Derivation for \(\hat{F}_{t \to 0}\) is the same except the distance to \(t=0\) is \(-t\).
The estimate of the intermediate frame now is:
- \(\displaystyle \hat{I}_t = \alpha_0 \odot g(I_0, F_{t \to 0}) + (1 - \alpha_0) \odot g(I_1, F_{t \to 1})\)
where \(g\) is a differentiable backward warping function (bilinear interpolation) and \(\alpha_0\) controls the pixelwise contribution from each image.
A naive estimate would use \(\alpha_0 = (1-t)\). However, to address occlusions, it is necessary to find the visibility maps.
Visibility maps \(V_{t \leftarrow 0}\) and \(V_{t \leftarrow 1}\) tell us whether each pixel in \(I_t\) is visible in \(I_0\) and \(I_1\) respectively.
These visibility maps are estimated using a flow-interpolation neural network.

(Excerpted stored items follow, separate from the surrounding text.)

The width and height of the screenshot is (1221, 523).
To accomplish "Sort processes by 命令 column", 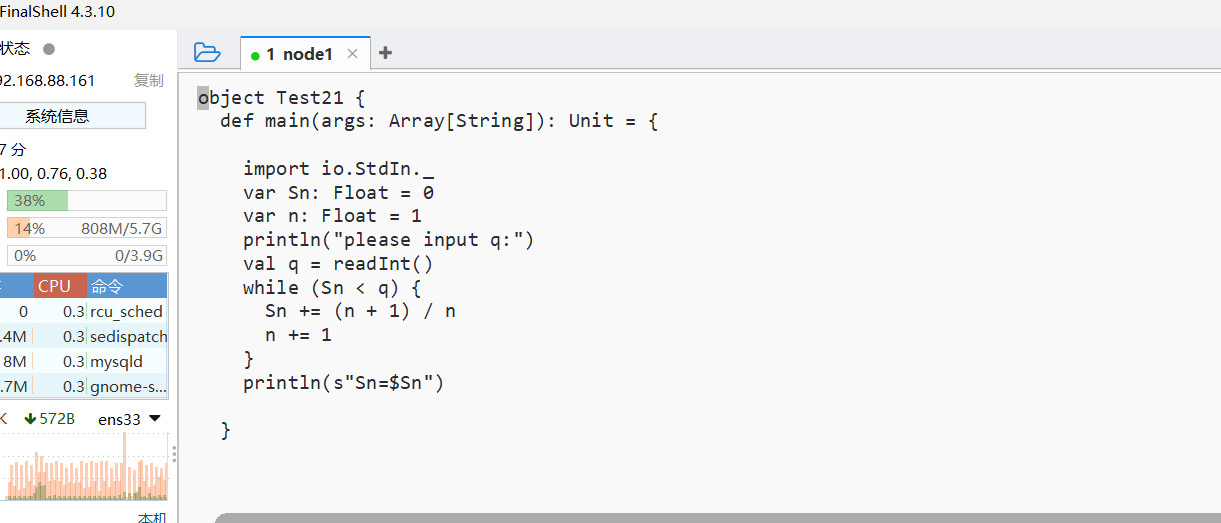I will (107, 286).
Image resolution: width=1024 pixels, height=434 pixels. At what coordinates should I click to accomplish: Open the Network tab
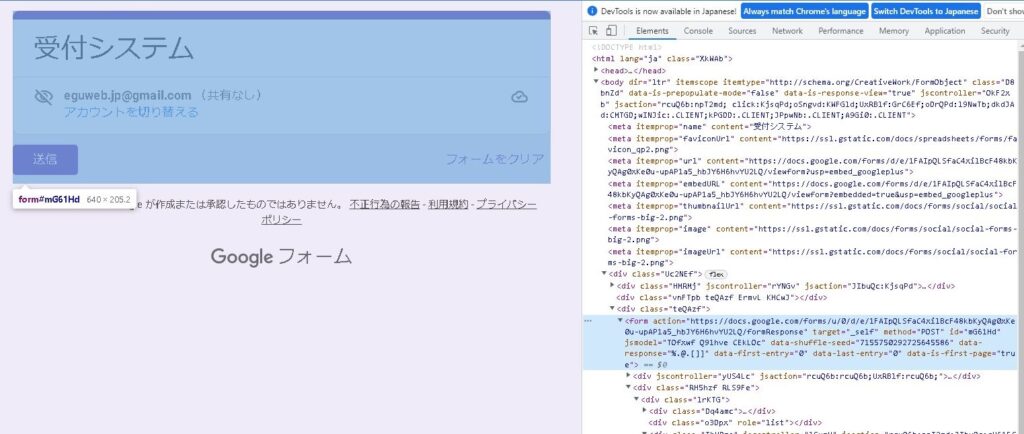(x=787, y=32)
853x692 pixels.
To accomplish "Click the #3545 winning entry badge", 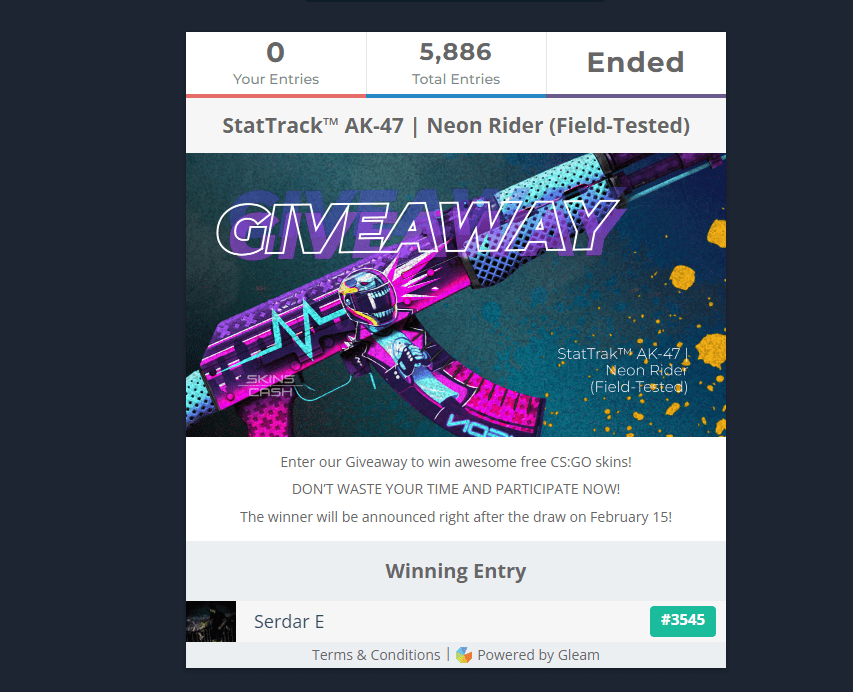I will coord(683,621).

During training, they enforce \(V_{t \leftarrow 0} + V_{t \leftarrow 1} = 1\).
The final images estimate is:
- \(\displaystyle \hat{I}_t = \frac{1}{Z} \odot \left( (1-t)V_{t \leftarrow 1} \odot g(I_0, F_{t \to 0}) + tV_{t \leftarrow 1} \odot g(I_1, F_{t \to 1}) \right)\)
Architecture
Their architecture consists of two similar CNNS, a flow computation CNN to compute the bidirectional flow between the two images and a flow interpolation CNN. Both networks are fully-convolution U-Net with 6 hierarchies in the encoder and 5 hierarchies in the decoder.